Inter bate meta financeira com venda de jogador

Foto: Ricardo Duarte

Negociação destrava cofres e muda panorama financeiro enquanto Pezzolano prepara reconstrução colorada

A temporada termina com o Inter longe das grandes noites continentais, mas um movimento decisivo no mercado recoloca o clube em rota de equilíbrio.
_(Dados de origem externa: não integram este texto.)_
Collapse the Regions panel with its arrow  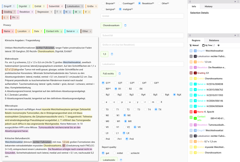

A venda de Vitão ao Flamengo, negociação que envolve abatimento da dívida por Thiago Maia e pagamento imediato do restante, fará o Colorado superar a barreira dos R$ 160 milhões estipulada para 2025. O pacote pelo zagueiro gira em torno de 10 milhões de euros — algo próximo de R$ 65 milhões — e completa uma sequência de operações que compensa um ano marcado por eliminações precoces e luta até a última rodada para escapar do Z4.

Antes do acerto com o Rubro-Negro, o Inter já acumulava R$ 114,5 milhões em negociações. A saída de Luís Otávio para o Orlando City elevou o número para R$ 132,2 milhões, e o negócio com a MLS ainda pode render mais: o clube embolsará 90% dos valores, algo entre R$ 15,92 milhões e R$ 17,7 milhões, podendo chegar a R$ 19,4 milhões mediante metas. A projeção de disputar apenas torneios nacionais e regionais em 2026 — consequência direta da 16ª posição no Brasileirão — aumenta o peso dessas movimentações. Fôlego necessário para um elenco que será remodelado por Paulo Pezzolano sem Libertadores e sem Sul-Americana no horizonte.

Inter bate meta financeira com venda de jogador
Foto: Ricardo Duarte / Internacional

Mesmo com a meta batida, a situação não é simples. O clube se viu pressionado por atrasos na compra de Thiago Maia e no empréstimo de Carbonero ao Racing, além de enfrentar quatro ações movidas por Delcir Sonda, que somam R$ 60 milhões. A conta não para por aí: a Justiça determinou pagamento próximo de R$ 30 milhões a um empresário por causa da venda de Bruno Fuchs, enquanto a patrocinadora máster Alfa Bet deixou de quitar duas parcelas superiores a R$ 8 milhões, colocando em xeque uma parceria que deveria durar três anos.

Negócio feito, meta alcançada e um respiro importante. Mas o recado interno é direto: ainda falta organizar a casa para que o Inter não dependa de vendas urgentes para manter o ritmo — e esse é o desafio que Pezzolano e a direção levam para 2026.